Ele não encara a bebida como inimiga. “Parei de beber no período de festas de fim de ano. As pessoas escondiam as bebidas de mim. Mas, se ela ficar no canto dela e eu, no meu, não há problema. Hoje, consigo ir a um bar comemorar o aniversário de um amigo. Peço o meu refrigerante, converso com as pessoas, não submeto ninguém a uma situação inconveniente. Mas um dia tive obsessão pela bebida”, reconhece.

“Não é fácil controlar a vontade de beber”

A primeira experiência com o álcool aconteceu na adolescência. A vodca era o ponto fraco do bancário aposentado Luiz, 73 anos. À época, aos 15, 16 anos, bebia para se sentir mais à vontade. Disfarçava os problemas de autoestima com duas doses. “Eu ficava relaxado, conversava mais e me sentia mais bonito”, conta. Com o tempo, a quantidade de copos cresceu. “Passei a tomar três, cinco ou quantos fossem necessários”, recorda, com os olhos azuis marejados.

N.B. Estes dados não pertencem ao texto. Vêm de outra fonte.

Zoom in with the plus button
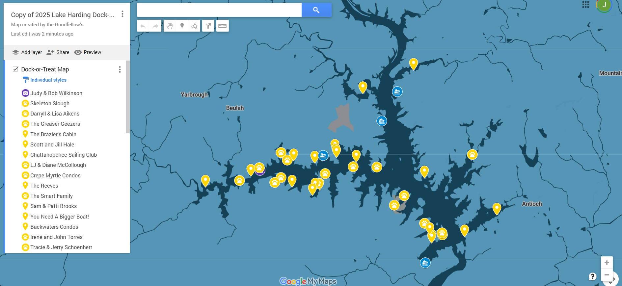 pyautogui.click(x=607, y=263)
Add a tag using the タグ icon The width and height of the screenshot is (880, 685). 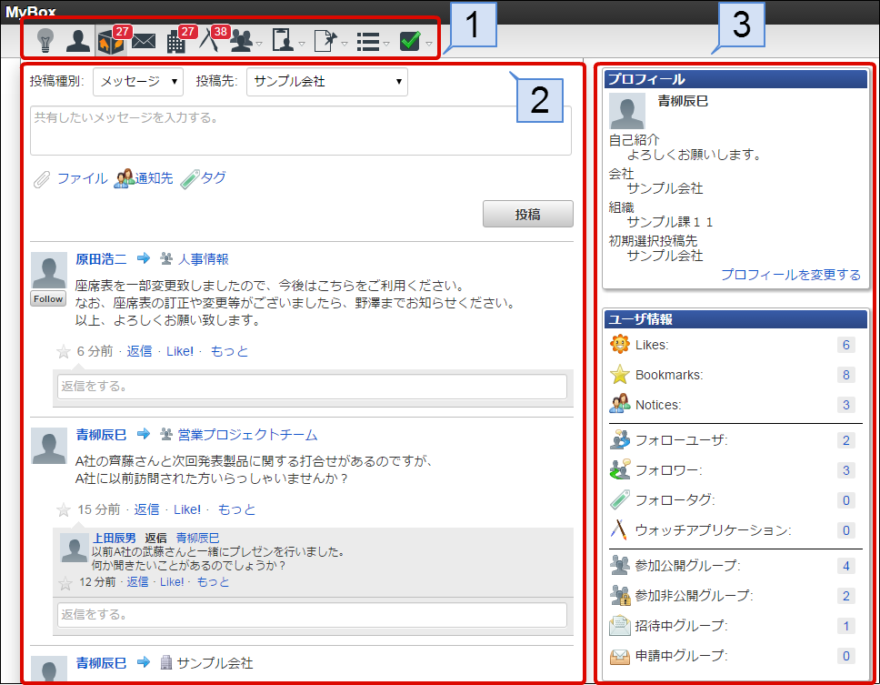coord(189,179)
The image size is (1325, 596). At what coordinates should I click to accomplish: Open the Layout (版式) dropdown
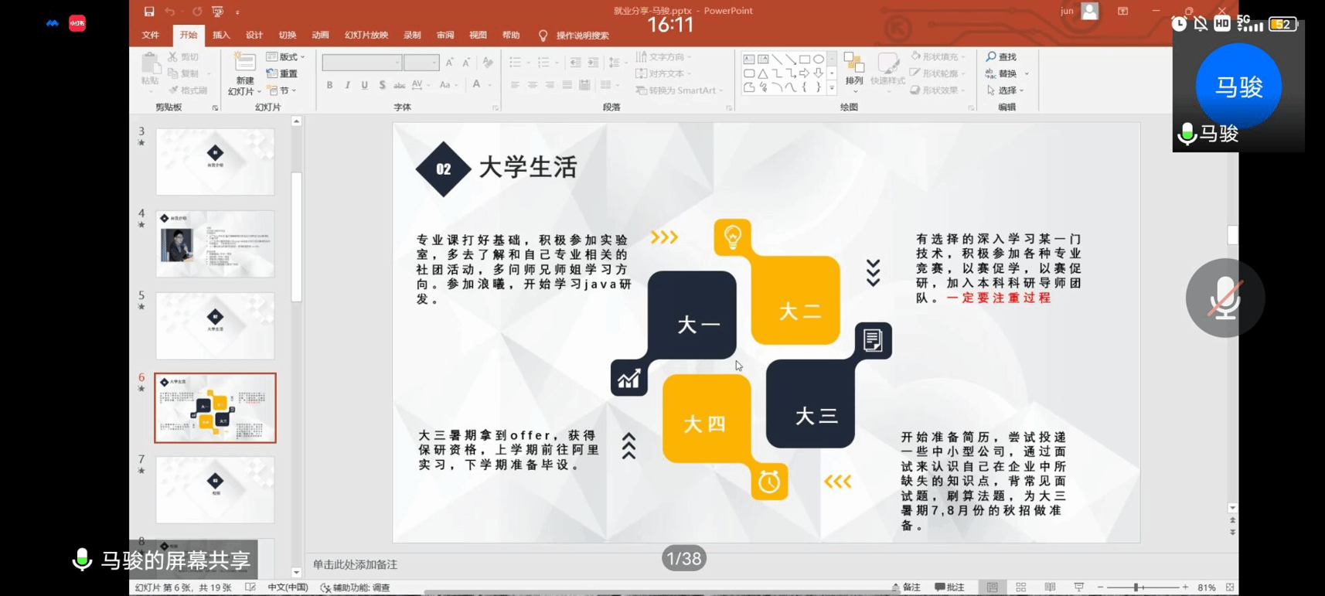point(286,57)
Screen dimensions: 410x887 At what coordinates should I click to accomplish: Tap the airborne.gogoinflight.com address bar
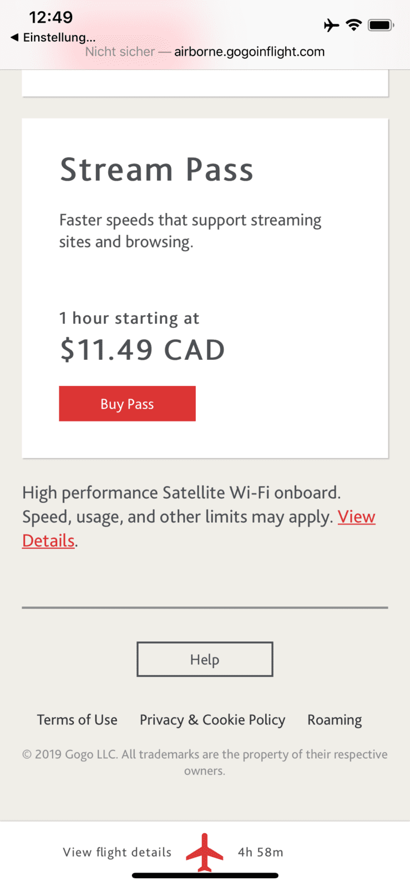[x=249, y=52]
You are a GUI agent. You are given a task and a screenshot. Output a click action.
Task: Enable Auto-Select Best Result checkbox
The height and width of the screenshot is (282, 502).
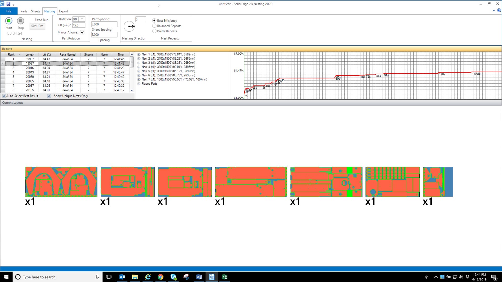(4, 96)
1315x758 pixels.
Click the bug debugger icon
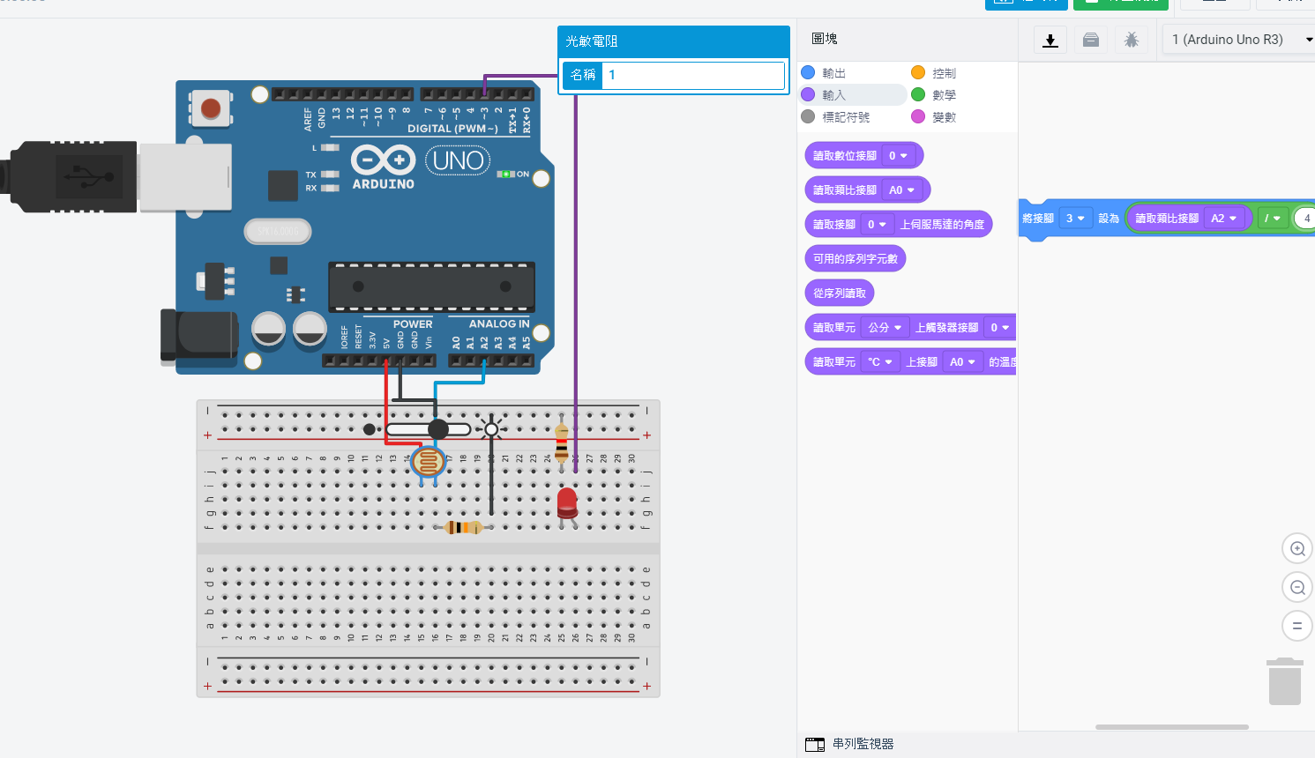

A vida seguiu, Luiz estudou, tornou-se bancário, casou-se e teve filhos. Em todo o caminho, a bebida se fez presente. As coisas começaram a sair do controle por volta dos 40. O vício impôs a perda de bens materiais, porém, mais que isso, Luiz perdeu valores. “Não tinha responsabilidade. Tinha cargo de chefia, mas como eu questionaria um funcionário se eu estava bêbado no início da manhã? Na maior parte dos dias, eu não conseguia ir trabalhar”, detalha, com a voz embargada.

A reviravolta completou 27 anos. “O alcoolismo não é problema moral, mas sim, de saúde. Não é mau-caratismo. Quando percebi isso, procurei ajuda. Não é fácil controlar a vontade de beber, reconstruir os laços e tocar a vida em frente”, explica. Luiz retomou a rotina aos poucos e trabalhou mais cinco anos até se aposentar. Hoje, coordena um dos 100 grupos dos Alcoólicos Anônimos do DF. “O meu pai parou de beber quando eu tinha 6 anos, mas tenho lembranças de ele perturbando a nossa família. Não queria repetir aquelas cenas”, conclui.